QualNet Graphical User Interface (GUI)
QualNet GUI consists of Architect, Analyzer, Packet Tracer, and File Editor.
•Architect is a network design and visualization tool. It has two modes:
Design mode and Visualize mode.
In Design mode, you can set up terrain, network connections, subnets,
mobility patterns of wireless users, and other functional parameters of
network nodes. You can create network models by using intuitive, click and
drag operations. You can also customize the protocol stack of any of the
nodes. You can also specify the application layer traffic and services that
run on the network. Design mode of Architect is described in Chapter 3.

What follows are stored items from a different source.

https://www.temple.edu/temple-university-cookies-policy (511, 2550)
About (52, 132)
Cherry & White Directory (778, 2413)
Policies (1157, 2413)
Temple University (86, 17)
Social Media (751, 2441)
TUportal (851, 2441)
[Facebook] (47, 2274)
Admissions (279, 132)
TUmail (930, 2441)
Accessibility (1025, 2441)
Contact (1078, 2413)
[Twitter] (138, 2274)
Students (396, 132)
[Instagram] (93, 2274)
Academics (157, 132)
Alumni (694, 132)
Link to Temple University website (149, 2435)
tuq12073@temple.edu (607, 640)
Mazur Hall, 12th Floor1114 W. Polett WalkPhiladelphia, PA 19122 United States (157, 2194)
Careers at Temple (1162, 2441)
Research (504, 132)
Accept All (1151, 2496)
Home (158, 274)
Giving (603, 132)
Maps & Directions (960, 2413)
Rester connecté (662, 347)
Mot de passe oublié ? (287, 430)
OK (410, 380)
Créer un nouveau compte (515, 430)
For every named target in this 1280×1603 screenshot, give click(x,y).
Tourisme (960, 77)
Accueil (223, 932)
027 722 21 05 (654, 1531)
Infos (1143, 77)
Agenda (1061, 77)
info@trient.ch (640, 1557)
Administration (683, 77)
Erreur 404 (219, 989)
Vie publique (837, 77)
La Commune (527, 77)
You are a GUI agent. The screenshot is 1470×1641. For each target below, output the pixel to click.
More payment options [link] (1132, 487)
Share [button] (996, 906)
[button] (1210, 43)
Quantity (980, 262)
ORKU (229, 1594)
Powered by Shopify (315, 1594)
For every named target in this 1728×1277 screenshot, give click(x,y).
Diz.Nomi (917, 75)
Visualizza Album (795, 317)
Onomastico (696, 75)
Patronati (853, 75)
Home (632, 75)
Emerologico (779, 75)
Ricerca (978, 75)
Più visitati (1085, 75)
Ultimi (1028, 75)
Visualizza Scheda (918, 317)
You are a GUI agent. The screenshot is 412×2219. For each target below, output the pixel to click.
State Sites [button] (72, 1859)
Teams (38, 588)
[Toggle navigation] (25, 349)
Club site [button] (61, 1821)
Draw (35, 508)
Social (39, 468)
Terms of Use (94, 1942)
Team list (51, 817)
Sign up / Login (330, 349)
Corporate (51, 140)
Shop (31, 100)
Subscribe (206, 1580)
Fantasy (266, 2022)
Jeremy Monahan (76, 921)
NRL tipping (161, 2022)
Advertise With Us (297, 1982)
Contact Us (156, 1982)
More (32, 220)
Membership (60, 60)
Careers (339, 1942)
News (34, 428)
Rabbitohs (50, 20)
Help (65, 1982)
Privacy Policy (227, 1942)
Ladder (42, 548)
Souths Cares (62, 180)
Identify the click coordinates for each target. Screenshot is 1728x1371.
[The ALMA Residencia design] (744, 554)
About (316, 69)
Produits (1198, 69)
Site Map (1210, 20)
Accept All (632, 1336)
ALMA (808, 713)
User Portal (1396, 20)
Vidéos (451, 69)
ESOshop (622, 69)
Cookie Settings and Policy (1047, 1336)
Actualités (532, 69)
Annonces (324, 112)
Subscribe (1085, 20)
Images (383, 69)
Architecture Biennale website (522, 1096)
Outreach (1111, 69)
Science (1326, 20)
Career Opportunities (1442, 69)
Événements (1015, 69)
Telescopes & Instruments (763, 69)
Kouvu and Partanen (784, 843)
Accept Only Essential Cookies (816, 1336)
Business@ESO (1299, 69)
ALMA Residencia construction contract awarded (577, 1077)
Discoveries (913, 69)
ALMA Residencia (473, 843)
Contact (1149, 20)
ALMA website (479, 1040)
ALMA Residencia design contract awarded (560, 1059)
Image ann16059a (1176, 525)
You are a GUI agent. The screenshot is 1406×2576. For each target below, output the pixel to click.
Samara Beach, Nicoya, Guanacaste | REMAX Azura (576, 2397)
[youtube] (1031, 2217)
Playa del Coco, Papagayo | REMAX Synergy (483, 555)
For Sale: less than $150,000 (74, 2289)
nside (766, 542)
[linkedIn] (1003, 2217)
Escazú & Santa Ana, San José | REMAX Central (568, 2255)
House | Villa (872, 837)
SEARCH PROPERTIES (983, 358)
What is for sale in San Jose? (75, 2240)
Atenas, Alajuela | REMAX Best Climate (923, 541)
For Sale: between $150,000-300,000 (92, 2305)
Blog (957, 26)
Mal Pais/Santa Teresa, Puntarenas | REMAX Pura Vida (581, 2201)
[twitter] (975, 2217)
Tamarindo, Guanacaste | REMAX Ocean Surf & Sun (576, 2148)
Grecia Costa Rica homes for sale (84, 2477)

In Visualize mode, you can perform in-depth visualization and analysis of
a network scenario designed in Design mode. As simulations are running,
users can watch packets at various layers flow through the network and
view dynamic graphs of critical performance metrics. Real-time statistics
are also an option, where you can view dynamic graphs while a network
scenario simulation is running. Visualize mode of Architect is described in
Chapter 5.
You can also assign jobs to run in batch mode on a faster server and view
the animated data later. You can perform “what-if” analysis by setting a
range of values for a particular protocol parameter and comparing the
network performance results for each of them.
•Analyzer is a statistical graphing tool that displays hundreds of metrics
collected during simulation of a network scenario. You can choose to see
pre-designed reports or customize graphs with their own statistics. Multiexperiment reports are also available. All statistics are exportable to
spreadsheets in CSV format. Analyzer is described in Chapter 6.
•Packet Tracer provides a visual representation of packet trace files
generated during the simulation of a network scenario. Trace files are text
files in XML format that contain information about packets as they move
up and down the protocol stack. Packet Tracer is described in Chapter 7.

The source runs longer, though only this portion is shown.